--- Material for this exercise Enclosed Below ---

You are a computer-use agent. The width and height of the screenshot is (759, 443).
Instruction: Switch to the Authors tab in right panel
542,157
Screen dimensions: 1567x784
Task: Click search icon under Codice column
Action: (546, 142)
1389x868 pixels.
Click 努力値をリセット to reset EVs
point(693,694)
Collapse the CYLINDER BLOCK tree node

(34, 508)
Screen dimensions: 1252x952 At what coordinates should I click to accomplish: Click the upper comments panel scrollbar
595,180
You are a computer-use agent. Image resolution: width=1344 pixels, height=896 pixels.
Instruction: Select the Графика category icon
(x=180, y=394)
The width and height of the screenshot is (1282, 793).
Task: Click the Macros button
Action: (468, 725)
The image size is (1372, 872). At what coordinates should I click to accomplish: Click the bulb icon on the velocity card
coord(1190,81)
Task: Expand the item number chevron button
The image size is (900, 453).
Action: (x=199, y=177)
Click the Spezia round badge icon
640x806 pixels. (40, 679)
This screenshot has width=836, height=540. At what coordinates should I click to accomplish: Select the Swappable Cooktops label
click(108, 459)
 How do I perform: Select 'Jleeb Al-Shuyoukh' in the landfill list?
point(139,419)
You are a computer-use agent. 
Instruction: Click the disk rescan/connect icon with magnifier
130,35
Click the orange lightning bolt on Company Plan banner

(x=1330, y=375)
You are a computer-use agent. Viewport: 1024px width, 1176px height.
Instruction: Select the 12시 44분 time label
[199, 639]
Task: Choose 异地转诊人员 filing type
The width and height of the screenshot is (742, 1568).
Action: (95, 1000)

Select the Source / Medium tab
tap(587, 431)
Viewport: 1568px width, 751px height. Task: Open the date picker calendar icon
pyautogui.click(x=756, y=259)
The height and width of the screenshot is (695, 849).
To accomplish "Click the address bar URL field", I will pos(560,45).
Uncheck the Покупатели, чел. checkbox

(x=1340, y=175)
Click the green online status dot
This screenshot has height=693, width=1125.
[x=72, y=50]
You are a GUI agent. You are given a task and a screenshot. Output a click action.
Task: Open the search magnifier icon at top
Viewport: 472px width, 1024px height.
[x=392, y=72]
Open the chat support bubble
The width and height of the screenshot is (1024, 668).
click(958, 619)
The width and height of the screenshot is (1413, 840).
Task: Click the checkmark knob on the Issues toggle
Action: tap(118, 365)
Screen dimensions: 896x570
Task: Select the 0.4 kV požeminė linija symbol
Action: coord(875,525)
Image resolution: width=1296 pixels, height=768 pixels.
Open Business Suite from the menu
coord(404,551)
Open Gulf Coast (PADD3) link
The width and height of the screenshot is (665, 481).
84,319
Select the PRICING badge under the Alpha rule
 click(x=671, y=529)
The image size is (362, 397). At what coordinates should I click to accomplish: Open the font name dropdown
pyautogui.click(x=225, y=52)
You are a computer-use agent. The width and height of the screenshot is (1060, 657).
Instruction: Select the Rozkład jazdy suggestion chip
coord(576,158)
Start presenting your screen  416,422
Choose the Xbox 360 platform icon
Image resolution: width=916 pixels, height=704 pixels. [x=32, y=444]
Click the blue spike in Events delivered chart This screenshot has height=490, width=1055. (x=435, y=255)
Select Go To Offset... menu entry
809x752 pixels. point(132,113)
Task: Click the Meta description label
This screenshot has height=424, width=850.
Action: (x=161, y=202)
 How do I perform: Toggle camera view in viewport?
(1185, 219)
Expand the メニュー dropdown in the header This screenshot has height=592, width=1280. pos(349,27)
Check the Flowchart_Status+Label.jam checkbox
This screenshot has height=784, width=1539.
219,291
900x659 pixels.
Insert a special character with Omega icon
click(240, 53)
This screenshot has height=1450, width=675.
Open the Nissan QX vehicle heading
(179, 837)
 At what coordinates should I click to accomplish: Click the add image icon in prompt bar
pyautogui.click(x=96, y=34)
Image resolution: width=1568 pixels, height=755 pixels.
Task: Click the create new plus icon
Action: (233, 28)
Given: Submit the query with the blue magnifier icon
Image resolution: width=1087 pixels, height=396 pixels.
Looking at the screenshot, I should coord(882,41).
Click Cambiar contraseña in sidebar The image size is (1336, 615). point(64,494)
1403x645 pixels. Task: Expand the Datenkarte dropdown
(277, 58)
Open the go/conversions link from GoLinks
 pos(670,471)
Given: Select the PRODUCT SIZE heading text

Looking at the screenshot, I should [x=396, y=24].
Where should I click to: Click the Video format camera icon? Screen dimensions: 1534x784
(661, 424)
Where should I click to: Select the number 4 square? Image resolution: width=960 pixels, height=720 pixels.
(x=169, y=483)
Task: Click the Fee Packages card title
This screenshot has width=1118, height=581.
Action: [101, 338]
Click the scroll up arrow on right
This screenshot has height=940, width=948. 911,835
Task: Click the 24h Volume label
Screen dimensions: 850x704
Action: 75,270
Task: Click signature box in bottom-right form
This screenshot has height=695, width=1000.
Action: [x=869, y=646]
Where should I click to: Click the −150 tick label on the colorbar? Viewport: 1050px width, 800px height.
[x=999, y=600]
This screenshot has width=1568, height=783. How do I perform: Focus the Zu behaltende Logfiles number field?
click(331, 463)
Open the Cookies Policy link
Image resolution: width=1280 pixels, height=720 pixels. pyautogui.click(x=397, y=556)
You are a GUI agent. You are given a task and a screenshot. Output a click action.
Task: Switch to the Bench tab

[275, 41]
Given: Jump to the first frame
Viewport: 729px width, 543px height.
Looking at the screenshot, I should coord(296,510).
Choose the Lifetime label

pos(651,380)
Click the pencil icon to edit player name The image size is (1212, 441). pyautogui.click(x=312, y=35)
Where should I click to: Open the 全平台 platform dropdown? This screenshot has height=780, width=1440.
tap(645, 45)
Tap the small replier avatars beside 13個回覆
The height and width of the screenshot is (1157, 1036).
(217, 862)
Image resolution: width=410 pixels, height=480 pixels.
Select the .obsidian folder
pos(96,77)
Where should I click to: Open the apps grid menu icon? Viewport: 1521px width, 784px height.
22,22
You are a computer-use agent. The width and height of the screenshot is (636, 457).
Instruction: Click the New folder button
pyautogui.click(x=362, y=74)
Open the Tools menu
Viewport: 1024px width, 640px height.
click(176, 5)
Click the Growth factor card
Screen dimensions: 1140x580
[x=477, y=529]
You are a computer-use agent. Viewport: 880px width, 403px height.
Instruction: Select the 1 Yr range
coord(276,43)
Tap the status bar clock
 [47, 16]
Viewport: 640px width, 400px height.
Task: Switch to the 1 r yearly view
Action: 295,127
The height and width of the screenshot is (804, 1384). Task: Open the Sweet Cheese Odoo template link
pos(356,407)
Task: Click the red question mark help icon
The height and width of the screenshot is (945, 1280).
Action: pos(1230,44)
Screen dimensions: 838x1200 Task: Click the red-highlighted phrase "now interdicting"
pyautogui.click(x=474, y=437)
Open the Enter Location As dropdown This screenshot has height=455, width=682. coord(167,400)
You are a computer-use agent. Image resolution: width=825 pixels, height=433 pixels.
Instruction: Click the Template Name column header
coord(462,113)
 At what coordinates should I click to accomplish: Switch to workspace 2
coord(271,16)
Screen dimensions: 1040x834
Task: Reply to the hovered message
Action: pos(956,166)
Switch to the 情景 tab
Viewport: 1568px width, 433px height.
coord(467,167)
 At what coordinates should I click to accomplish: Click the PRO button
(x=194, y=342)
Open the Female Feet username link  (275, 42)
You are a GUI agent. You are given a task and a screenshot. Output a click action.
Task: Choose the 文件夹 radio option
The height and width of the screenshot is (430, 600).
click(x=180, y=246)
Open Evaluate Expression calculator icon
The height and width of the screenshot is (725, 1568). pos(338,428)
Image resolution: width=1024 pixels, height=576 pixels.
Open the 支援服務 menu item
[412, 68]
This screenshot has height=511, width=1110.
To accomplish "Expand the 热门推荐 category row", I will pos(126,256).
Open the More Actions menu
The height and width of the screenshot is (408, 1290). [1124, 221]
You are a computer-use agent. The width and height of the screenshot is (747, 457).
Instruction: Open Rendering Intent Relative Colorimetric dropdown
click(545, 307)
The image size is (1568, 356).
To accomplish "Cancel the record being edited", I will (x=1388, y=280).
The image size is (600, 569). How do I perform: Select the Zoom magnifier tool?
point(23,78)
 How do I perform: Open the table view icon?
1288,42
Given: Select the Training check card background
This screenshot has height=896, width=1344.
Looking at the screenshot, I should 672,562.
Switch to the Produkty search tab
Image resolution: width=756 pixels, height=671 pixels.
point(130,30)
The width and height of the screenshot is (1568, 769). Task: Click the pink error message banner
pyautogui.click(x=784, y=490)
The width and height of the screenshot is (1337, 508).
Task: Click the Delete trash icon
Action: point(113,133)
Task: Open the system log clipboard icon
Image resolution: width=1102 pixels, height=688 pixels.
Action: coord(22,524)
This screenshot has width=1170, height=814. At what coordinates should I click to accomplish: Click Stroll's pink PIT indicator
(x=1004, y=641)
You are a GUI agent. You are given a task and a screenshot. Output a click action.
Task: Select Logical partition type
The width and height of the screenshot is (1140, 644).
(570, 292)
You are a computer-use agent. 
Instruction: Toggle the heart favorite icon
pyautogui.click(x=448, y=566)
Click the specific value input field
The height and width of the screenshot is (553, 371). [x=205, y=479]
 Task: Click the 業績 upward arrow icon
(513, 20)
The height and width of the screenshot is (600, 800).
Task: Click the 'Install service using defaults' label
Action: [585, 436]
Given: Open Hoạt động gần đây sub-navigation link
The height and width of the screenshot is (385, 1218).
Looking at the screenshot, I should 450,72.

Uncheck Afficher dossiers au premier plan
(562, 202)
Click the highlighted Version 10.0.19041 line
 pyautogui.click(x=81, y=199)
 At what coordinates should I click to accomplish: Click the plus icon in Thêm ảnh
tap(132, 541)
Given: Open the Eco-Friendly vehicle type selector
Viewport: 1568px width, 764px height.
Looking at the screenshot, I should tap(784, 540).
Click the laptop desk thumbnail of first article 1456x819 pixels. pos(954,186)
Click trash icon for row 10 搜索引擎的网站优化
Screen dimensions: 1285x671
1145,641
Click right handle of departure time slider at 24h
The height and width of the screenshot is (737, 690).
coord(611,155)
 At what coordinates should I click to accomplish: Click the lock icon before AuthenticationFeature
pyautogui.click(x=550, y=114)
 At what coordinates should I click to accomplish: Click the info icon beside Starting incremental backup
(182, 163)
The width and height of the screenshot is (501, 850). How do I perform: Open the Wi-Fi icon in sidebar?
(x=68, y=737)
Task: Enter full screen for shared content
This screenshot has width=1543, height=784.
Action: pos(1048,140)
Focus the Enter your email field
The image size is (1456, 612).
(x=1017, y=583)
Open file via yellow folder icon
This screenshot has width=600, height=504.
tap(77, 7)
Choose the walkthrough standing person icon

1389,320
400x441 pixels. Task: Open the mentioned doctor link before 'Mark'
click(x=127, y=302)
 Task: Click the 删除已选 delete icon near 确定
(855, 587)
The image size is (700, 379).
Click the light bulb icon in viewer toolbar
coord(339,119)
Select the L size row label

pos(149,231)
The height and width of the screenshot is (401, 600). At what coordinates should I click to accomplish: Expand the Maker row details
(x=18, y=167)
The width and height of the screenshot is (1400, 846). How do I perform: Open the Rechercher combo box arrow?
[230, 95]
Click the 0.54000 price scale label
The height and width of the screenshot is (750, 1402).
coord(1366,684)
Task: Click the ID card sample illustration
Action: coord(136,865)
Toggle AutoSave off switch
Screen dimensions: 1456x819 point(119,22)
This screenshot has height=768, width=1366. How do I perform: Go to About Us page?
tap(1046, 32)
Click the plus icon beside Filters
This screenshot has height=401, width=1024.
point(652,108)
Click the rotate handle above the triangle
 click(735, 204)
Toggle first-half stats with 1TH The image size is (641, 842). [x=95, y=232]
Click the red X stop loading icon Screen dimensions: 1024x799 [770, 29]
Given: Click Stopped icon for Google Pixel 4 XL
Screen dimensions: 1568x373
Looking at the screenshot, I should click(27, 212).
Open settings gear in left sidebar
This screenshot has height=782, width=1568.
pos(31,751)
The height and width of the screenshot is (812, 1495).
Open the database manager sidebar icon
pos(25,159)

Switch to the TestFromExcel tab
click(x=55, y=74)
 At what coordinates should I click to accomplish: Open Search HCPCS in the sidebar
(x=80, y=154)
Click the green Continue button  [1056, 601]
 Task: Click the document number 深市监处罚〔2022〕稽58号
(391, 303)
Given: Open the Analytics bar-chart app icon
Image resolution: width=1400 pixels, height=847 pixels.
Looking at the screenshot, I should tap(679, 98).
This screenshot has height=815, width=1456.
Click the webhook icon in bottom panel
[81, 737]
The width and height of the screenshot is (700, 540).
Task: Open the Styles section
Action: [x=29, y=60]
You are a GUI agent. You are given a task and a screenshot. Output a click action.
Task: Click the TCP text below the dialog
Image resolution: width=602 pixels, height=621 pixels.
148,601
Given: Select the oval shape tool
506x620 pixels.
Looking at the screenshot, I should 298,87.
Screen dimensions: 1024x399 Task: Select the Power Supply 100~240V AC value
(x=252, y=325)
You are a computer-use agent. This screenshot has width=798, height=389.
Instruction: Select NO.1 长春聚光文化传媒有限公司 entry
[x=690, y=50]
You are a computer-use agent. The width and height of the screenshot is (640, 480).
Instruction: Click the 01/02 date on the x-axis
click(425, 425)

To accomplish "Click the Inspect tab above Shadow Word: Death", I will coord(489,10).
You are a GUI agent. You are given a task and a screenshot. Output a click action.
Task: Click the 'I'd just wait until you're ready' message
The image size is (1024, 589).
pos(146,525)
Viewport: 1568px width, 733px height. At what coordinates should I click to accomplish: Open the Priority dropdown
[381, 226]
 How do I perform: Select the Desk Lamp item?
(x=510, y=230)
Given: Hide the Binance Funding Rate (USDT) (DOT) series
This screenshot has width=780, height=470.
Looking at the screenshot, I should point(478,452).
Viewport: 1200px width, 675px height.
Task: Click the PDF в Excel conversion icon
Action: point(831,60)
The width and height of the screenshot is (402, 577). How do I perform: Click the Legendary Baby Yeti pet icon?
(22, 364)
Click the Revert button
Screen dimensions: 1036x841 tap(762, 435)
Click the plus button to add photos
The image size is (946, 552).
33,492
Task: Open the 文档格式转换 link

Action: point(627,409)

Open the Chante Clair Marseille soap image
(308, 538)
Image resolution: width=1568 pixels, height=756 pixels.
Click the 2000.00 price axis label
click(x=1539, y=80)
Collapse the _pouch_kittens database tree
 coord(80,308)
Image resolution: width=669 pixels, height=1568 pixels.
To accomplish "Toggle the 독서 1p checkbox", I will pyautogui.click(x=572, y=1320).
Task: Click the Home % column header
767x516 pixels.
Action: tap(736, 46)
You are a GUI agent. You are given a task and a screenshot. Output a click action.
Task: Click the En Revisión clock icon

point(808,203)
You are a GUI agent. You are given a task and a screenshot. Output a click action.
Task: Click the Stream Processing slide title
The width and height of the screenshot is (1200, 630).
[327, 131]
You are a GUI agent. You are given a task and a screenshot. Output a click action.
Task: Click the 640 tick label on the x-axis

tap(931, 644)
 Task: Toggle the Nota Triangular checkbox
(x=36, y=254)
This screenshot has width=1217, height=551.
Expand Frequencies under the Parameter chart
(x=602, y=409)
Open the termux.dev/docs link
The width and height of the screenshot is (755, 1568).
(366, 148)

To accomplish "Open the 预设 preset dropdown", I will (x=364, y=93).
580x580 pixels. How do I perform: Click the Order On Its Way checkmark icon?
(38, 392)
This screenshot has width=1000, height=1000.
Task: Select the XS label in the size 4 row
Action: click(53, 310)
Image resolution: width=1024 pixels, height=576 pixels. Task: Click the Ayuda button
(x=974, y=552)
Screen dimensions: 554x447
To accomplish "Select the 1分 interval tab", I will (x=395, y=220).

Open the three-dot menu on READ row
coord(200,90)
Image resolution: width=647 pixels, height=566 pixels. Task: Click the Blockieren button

--- End of Enclosed Material for this exercise ---

**Exercise directions**
Gather all lines with the string "title" from the data.

**Solution to the exercise**
Task: Click the Fee Packages card title
Task: Click the Stream Processing slide title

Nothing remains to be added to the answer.